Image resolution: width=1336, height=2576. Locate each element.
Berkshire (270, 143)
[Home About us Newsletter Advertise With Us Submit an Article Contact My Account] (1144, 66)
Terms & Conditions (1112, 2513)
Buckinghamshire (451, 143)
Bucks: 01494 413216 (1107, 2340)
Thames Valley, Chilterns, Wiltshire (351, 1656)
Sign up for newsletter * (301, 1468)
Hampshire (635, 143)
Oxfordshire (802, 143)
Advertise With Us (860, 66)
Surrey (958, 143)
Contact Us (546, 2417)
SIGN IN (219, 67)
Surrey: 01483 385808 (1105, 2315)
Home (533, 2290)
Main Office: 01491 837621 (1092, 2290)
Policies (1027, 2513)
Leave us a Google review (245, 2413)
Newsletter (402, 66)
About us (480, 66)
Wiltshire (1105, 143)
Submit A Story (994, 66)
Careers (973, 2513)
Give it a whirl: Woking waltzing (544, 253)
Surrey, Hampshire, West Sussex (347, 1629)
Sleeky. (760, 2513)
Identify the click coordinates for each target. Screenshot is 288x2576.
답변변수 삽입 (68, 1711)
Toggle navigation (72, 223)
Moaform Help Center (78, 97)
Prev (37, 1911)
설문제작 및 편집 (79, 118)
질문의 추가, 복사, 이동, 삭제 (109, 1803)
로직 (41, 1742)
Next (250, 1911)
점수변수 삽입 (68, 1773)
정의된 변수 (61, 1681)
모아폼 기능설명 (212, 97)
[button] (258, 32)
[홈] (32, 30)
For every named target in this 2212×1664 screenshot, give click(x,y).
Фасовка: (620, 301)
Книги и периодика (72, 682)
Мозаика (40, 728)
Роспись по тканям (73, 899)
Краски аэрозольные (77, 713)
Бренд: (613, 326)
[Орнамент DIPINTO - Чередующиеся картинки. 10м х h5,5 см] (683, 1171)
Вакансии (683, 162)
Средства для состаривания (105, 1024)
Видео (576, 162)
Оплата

* [THE PROBLEM]
As the exercise requires, copy out the data shown above word for word.

* [WRITTEN ANSWER]
Image resolution: width=1336, height=2576. Locate each element.
Berkshire (270, 143)
[Home About us Newsletter Advertise With Us Submit an Article Contact My Account] (1144, 66)
Terms & Conditions (1112, 2513)
Buckinghamshire (451, 143)
Bucks: 01494 413216 (1107, 2340)
Thames Valley, Chilterns, Wiltshire (351, 1656)
Sign up for newsletter * (301, 1468)
Hampshire (635, 143)
Oxfordshire (802, 143)
Advertise With Us (860, 66)
Surrey (958, 143)
Contact Us (546, 2417)
SIGN IN (219, 67)
Surrey: 01483 385808 (1105, 2315)
Home (533, 2290)
Main Office: 01491 837621 (1092, 2290)
Policies (1027, 2513)
Leave us a Google review (245, 2413)
Newsletter (402, 66)
About us (480, 66)
Wiltshire (1105, 143)
Submit A Story (994, 66)
Careers (973, 2513)
Give it a whirl: Woking waltzing (544, 253)
Surrey, Hampshire, West Sussex (347, 1629)
Sleeky. (760, 2513)
Identify the click coordinates for each target. Screenshot is 288x2576.
답변변수 삽입 (68, 1711)
Toggle navigation (72, 223)
Moaform Help Center (78, 97)
Prev (37, 1911)
설문제작 및 편집 (79, 118)
질문의 추가, 복사, 이동, 삭제 (109, 1803)
로직 (41, 1742)
Next (250, 1911)
점수변수 삽입 (68, 1773)
정의된 변수 (61, 1681)
모아폼 기능설명 (212, 97)
[button] (258, 32)
[홈] (32, 30)
For every named target in this 2212×1664 screenshot, give click(x,y).
Фасовка: (620, 301)
Книги и периодика (72, 682)
Мозаика (40, 728)
Роспись по тканям (73, 899)
Краски аэрозольные (77, 713)
Бренд: (613, 326)
[Орнамент DIPINTO - Чередующиеся картинки. 10м х h5,5 см] (683, 1171)
Вакансии (683, 162)
Средства для состаривания (105, 1024)
Видео (576, 162)
Оплата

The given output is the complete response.